## The problem
Copy out the lines in the entries below word for word, from the line with "At what coordinates should I click to accomplish: Click the 35" to the line with "coord(549,167)", including both of those lines. Leave the pictures out.

## Stored rows
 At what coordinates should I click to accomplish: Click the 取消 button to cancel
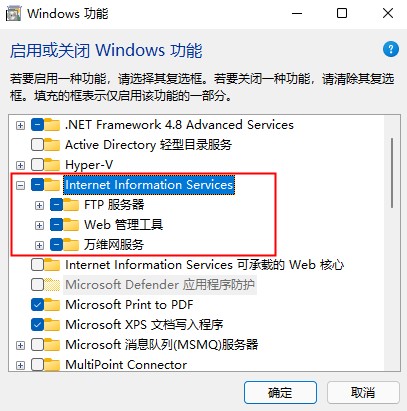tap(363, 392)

* * *

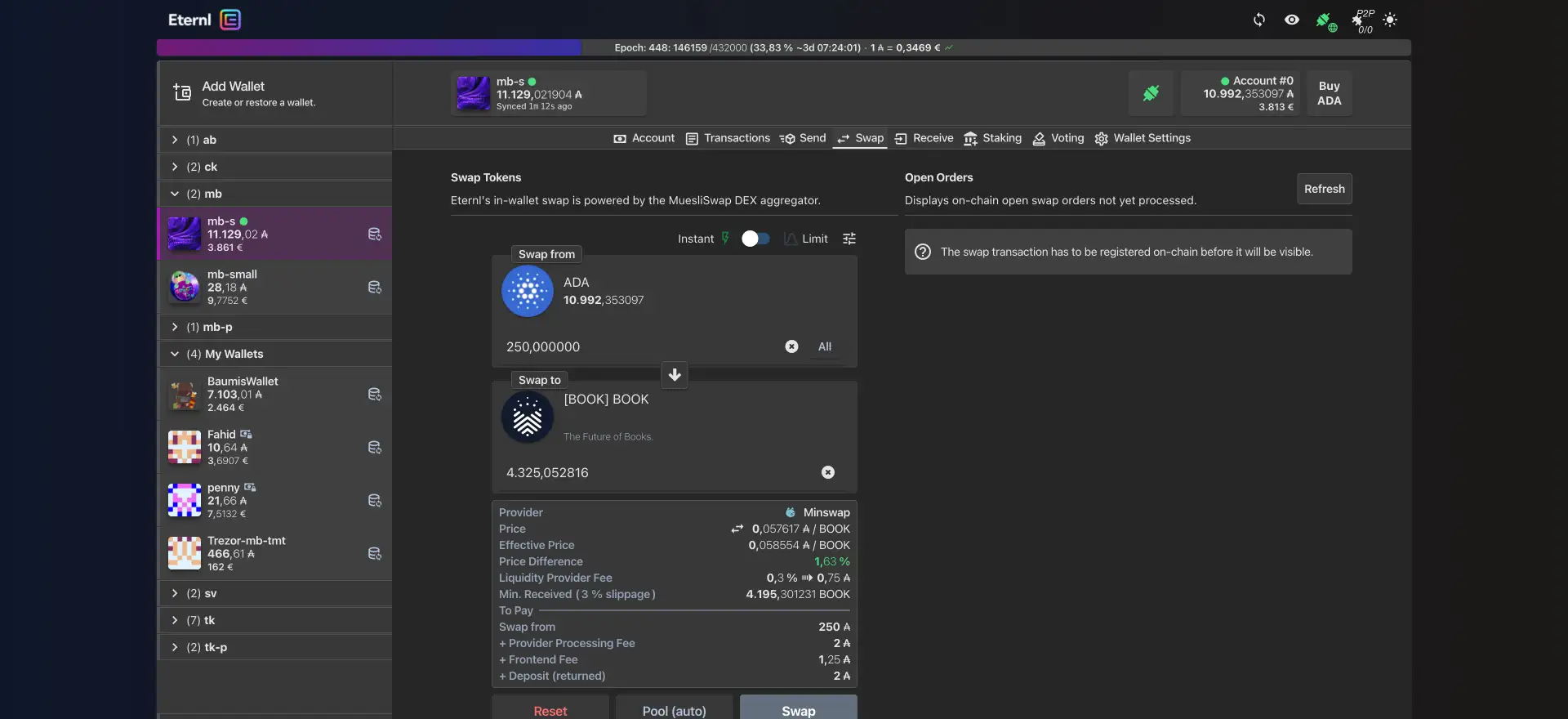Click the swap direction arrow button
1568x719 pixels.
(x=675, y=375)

...

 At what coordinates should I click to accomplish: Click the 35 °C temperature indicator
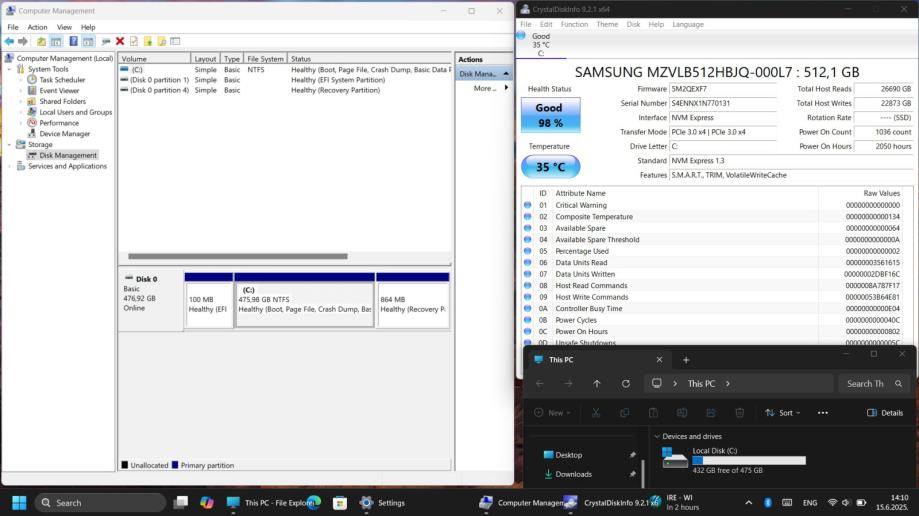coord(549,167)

## Task result
 At what coordinates should I click to accomplish: Click the 35 °C temperature indicator
coord(549,167)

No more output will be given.